Many rationalization initiatives are launched as a result of external pressure to reduce IT costs. However, these initiatives often lose momentum, the inventory grows stale and is then out of date by the time that the next initiative is launched some years later.
But why do such well-intentioned initiatives fail to achieve their stated objectives? The most common identified reasons for failure are:
1) Not having either clear business objectives or a clear business plan. The business context driving the need for application rationalization can include:
Improved financial agility
Optimized investments
Transformation of the operating model
Rationalization needs to consider all elements of the current application models including the human, financial, technical, and customer factors.
2) Having a too large scope. It may be beneficial to limit the scope to one business capability such as the one with the largest spending or the one with the most applications, to ensure greater success. Giving a focus allows the organization to realize quick wins while demonstrating value and efficiency.
3) Lack of collaboration from affected departments, personnel, or stakeholders. Application rationalization is a process that needs to happen at the enterprise level and needs buy-in at all levels of the organization.
4) Incomplete or incorrect data leads to incorrect decision-making and destroys credibility with stakeholders
5) Change management is often a problem as people do not like change – they like to do things “as they have always been done”. Identifying an application that can be retired is the easy part but getting users to adopt something else, such as a new process or technology, is much harder.
How should you frame the rationalization discussion with business stakeholders without over or underpromising?
For a large, complex, organization pitching an application rationalization should be a clear choice. However, as outlined above, organizational issues, including having multiple budget holders, different cultures and country-based locations, and in-house politics, can all affect this viewpoint.

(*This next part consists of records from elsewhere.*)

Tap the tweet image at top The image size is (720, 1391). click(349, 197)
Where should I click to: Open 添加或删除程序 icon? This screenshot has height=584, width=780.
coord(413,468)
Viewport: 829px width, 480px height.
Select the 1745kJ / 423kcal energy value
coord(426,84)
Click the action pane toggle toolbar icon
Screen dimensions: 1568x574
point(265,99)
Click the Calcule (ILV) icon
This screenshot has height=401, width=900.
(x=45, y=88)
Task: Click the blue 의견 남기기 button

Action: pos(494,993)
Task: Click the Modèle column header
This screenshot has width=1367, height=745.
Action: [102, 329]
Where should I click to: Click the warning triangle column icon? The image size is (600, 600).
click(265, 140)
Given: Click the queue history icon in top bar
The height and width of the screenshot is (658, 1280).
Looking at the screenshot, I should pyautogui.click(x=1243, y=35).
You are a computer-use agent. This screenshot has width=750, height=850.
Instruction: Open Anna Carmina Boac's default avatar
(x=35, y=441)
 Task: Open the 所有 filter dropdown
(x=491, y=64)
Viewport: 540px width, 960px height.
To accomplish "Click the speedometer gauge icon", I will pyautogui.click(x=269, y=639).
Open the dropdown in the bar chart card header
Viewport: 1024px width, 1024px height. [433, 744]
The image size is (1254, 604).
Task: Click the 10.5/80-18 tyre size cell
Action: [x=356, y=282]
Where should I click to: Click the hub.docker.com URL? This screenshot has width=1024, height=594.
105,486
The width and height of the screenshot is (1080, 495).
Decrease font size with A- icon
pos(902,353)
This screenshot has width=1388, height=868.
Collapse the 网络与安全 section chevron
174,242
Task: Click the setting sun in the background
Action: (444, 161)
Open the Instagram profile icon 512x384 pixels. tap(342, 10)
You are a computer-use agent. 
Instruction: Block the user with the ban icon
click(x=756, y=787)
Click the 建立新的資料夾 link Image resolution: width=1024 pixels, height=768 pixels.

Having good communication lines, together with strong management, is a good starting point for the necessary discussions.
In nearly all cases the key benefits resulting from application rationalization need to be explained, for each affected area. These will focus on expected cost savings through reduced operational and ongoing expenses, efficiency improvements, and alignment with the organization’s business and political strategy.
It is also critical to identify key stakeholders, as well as decision-makers, as these will be the people that help drive the process internally.
Summary
Most large enterprises, and many smaller ones, often have hundreds of applications that are used to run different aspects of the business.
The complexity, duplication, and lack of ownership of many of these applications cause the business to be inefficient in its decision-making, using excessive resources and incurring unnecessary expenses.
Undertaking an application rationalization project across the entire organization will allow the company to understand exactly what applications it has, who owns them, and what they are used for. It will identify those applications that can be retained, retired, replaced, renovated, and re-engineered.
The key to the success of application rationalization is communication. Communication between management, stakeholders, decision-makers, and operations personnel.
By defining an achievable and realistic project plan a successful rationalization will offer the organization a much-reduced application portfolio, reduced operational and ongoing costs, simplified support and maintenance together with better application alignment with the underlying business strategy.
However, it is essential that experienced and qualified personnel undertake the whole rationalization program to reduce risk and minimize the impact on the business from completing the process.
Once initially completed, application rationalization should be an ongoing activity to ensure that the enterprise’s business objectives and strategy are supported by an optimum and efficient application portfolio.